Tuesday, March 9, 2010

Personalized archaeology

A young archaeologist gave a talk in our department last week about his excavation of rock shelters in the north east United States. He tries to deduce from artifacts such things as how much time people spent in each shelter, whether they hunted nearby and what it was they got, whether they returned to the same site year after year, caching hunting implements such as flaked or bola stones there for future use, changes in use of the site over millennia, and so on.  (Image by Larry D. Moore, used under a Creative Commons ShareAlike License.)


Several things were noteworthy, at least to some of the non-archaeologists in the audience. First, he talked about how differences in the construction of projectile points on the east coast versus those found in other sites in the Americas contribute to the idea that North America may not have been peopled entirely by migrants that crossed the Bering Straits, but that some may have come from what is now France. (Called the 'Solutrean hypothesis', after a French archaeological site called Solutré this idea posits hunter-gatherers traveling along an Arctic ice shelf across the Atlantic, either on foot or by canoe. The archaeological and genetic support for this idea is weak to non-existant.)


And second, he contended that his practice of dividing his study sites into smaller sections than the usual (his are 30cm x 30cm x 5cm) yields information at the level of the individual. That is, he believes that by restricting the size of each plot he excavates, and knowing the average human reach radius and so on, he's able to deduce how individuals spent their time in the shelter, shaving the points they'd use to hunt the next day, or cooking the day's catch and so forth.


That could be interesting -- like reconstructing campfire gossip about who was where when, and what they were doing.


But, really, it's hard to figure how it could be much more than that, something that an archaeologist I spoke with after the talk said as well. As a science, archaeology is about synthesizing observations into generalizations, to test or develop theory about human behavior. Just as any science.  This requires many observations, spanning long time periods and many different sites. (Although, certainly, as in any science, some archaeologists are not so interested in generalizing, and campfire gossip is enough.)

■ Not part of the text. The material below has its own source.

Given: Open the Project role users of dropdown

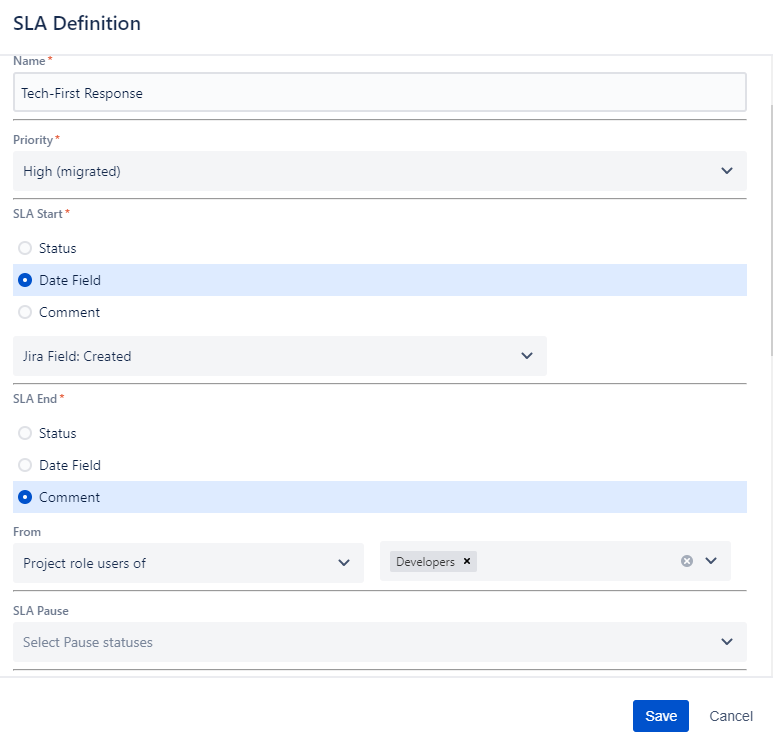Looking at the screenshot, I should (x=344, y=563).
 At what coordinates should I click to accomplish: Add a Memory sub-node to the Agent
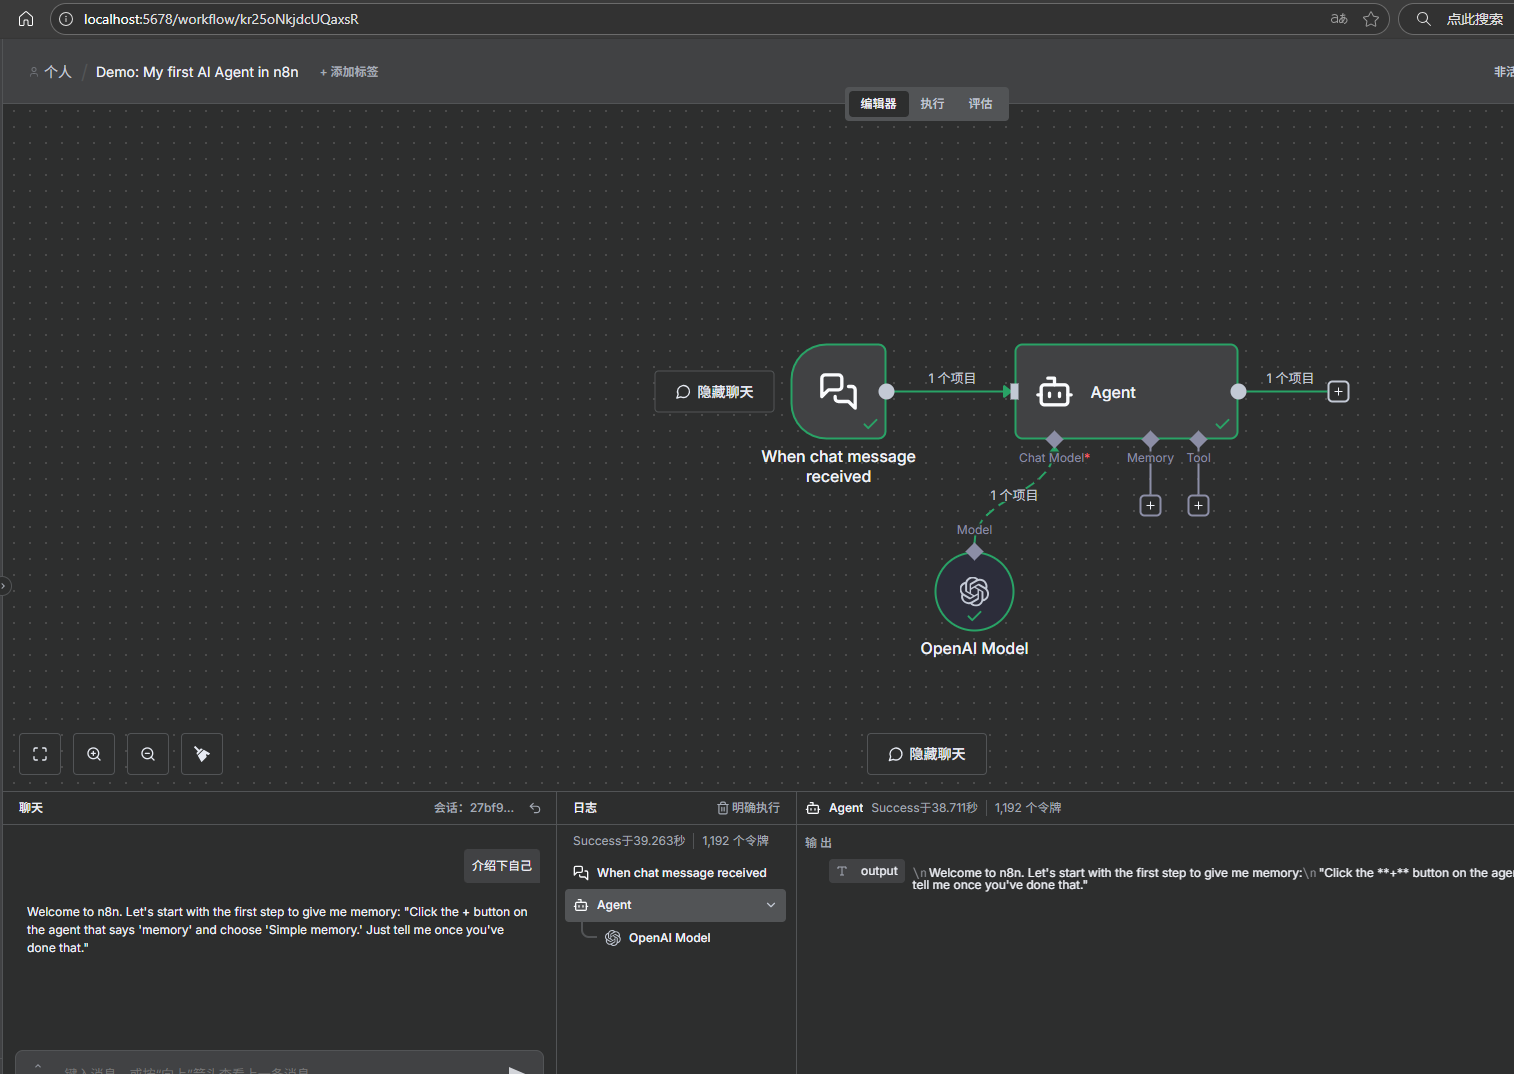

Later that day, I happened to be reading an old critique of the Human Genome Project, and I stumbled across the following paragraph:
[The HGP] is a powerful strategem to answer only certain peculiar questions relevant to its narrow purview. In summary, our critique is based on the following assessment: (i) going to the lowest level of organization does not necessarily yield any insight of interest; (ii) reductionist explanation, even when possible, is not cost-effective in terms of effort expended; (iii) mapping is justified, blind sequencing is not; and (iv) the sheer complexity of a system might make reductionist explanation impossible. (Tauber and Sarkar, The ideology of the human genome project, J R Soc Med. 1993 September; 86(9): 537–540.)
This could just as easily be describing the reductionist approach of our young archaeologist -- or indeed reductionism in general. What does it tell you to know that someone sat exactly here in the rock shelter sharpening a point? Or even that he was eating roast rabbit as he did so. (This is assuming, of course, that all the methodological issues that could prevent drawing such conclusions, such as dogs making away with animal bones, or burrowing rodents disturbing the dating information contained in the layering of the artifacts in the soil, and so on, were taken care of.) It certainly can't answer broader questions such as how the Americas were peopled, or how long ago that was.


In its race to reduce normal traits as well as behavior, disease, or risk of disease down to the level of the gene, modern genetics has turned the usual scientific method on its head in some ways, rather like reconstructing the activities of an individual at the campfire. And the torrents of sequence data that have been pouring out of labs around the world have led to 'hypothesis-free' analysis. Researchers now comb the data looking for interesting patterns, or the 'gene for' a trait, rather than for support for an hypothesis.


In this kind of thinking, we are still prisoners of Mendel, reducing our explanations to single genes, rather than accepting what has been known for at least 100 years, that most traits are polygenic, and have a strong environmental contribution. Indeed, even the seminal text on genetics and 'racial hygiene', which helped fuel the eugenic era of Naziism and the Holocaust, first published in 1921 and followed by numerous revisions, Human Heredity by Baur, Fischer and Lenz, explicitly recognizes the role of the environment.


But the seduction of genetic determinism and reductionism remains strong and powerful, in spite of the evidence.